De L'illusion fondamentale

L'illusion n'est pas l'erreur. L'erreur peut se corriger, par l'observation empirique, le raisonnement logique ou l'expérimentation scientifique. Il en va tout autrement de l'illusion, qui ne se corrige que difficilement, voire jamais, qui ne s'origine pas de la perception mais de l'imaginaire et qui à ce titre peut résister fort longtemps aux épreuves de la réalité. C'est la persistance du fantasme, aux souces de la construction illusionnante, qui semble le mieux expliquer cette incroyable plasticité, résistance, mobililité, ces incompréhensibles dérivations, déplacements et métamorphoses de l'illusion.
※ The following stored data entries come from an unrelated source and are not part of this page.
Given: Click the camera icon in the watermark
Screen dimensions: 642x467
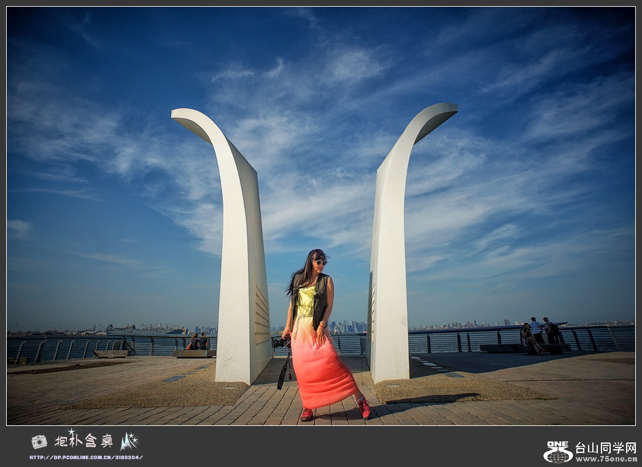Looking at the screenshot, I should pyautogui.click(x=39, y=441).
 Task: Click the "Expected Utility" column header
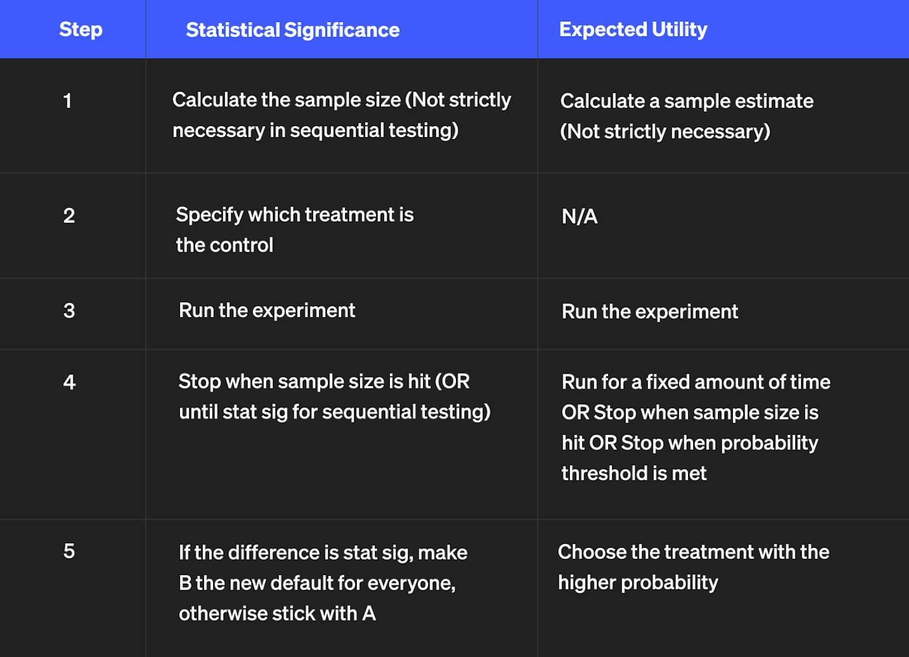click(633, 30)
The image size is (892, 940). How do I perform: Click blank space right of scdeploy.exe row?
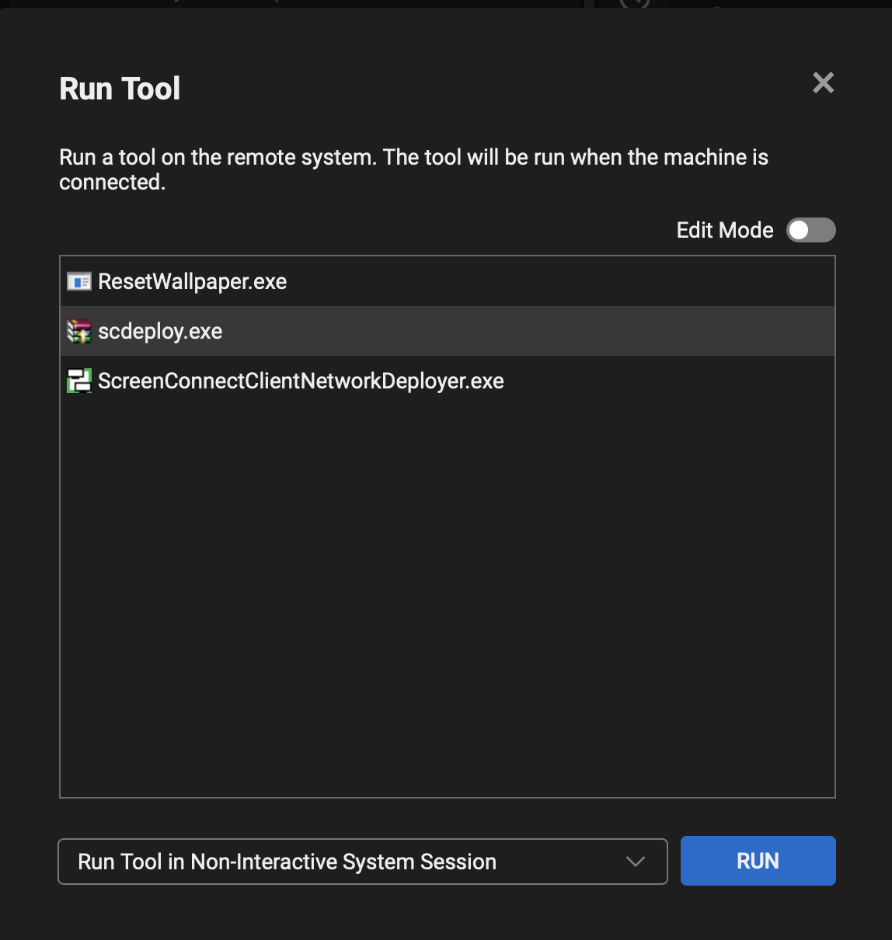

Hydre aux mille têtes, j'ai beau couper, élaguer, déraciner, cela repousse toujours, rhizome et rayonne malgré mes bonnes volontés  de réforme.

Nous avons donc une série : fantasme inconscient comme support du désir inconscient, ignorance, voir dénégation du principe de réalité, prolifération imaginaire, rêves nocturnes ou rêveries diurnes, espérance et crainte et pour finir tout l'arsenal de la passion. On comprend que la plupart des sagesses traditionnelles sont parties en guerre contre l'illusion ( épicurisme, stoïcisme, platonisme, cynisme, rationalisme etc) On comprend aussi l'extrème faiblesse des résultats : l'amoureux continue d'aimer (Alceste), l'ivrogne de boire, le fumeur de fumer, l'ambitieux d'ambitionner, et l'avare de thésauriser.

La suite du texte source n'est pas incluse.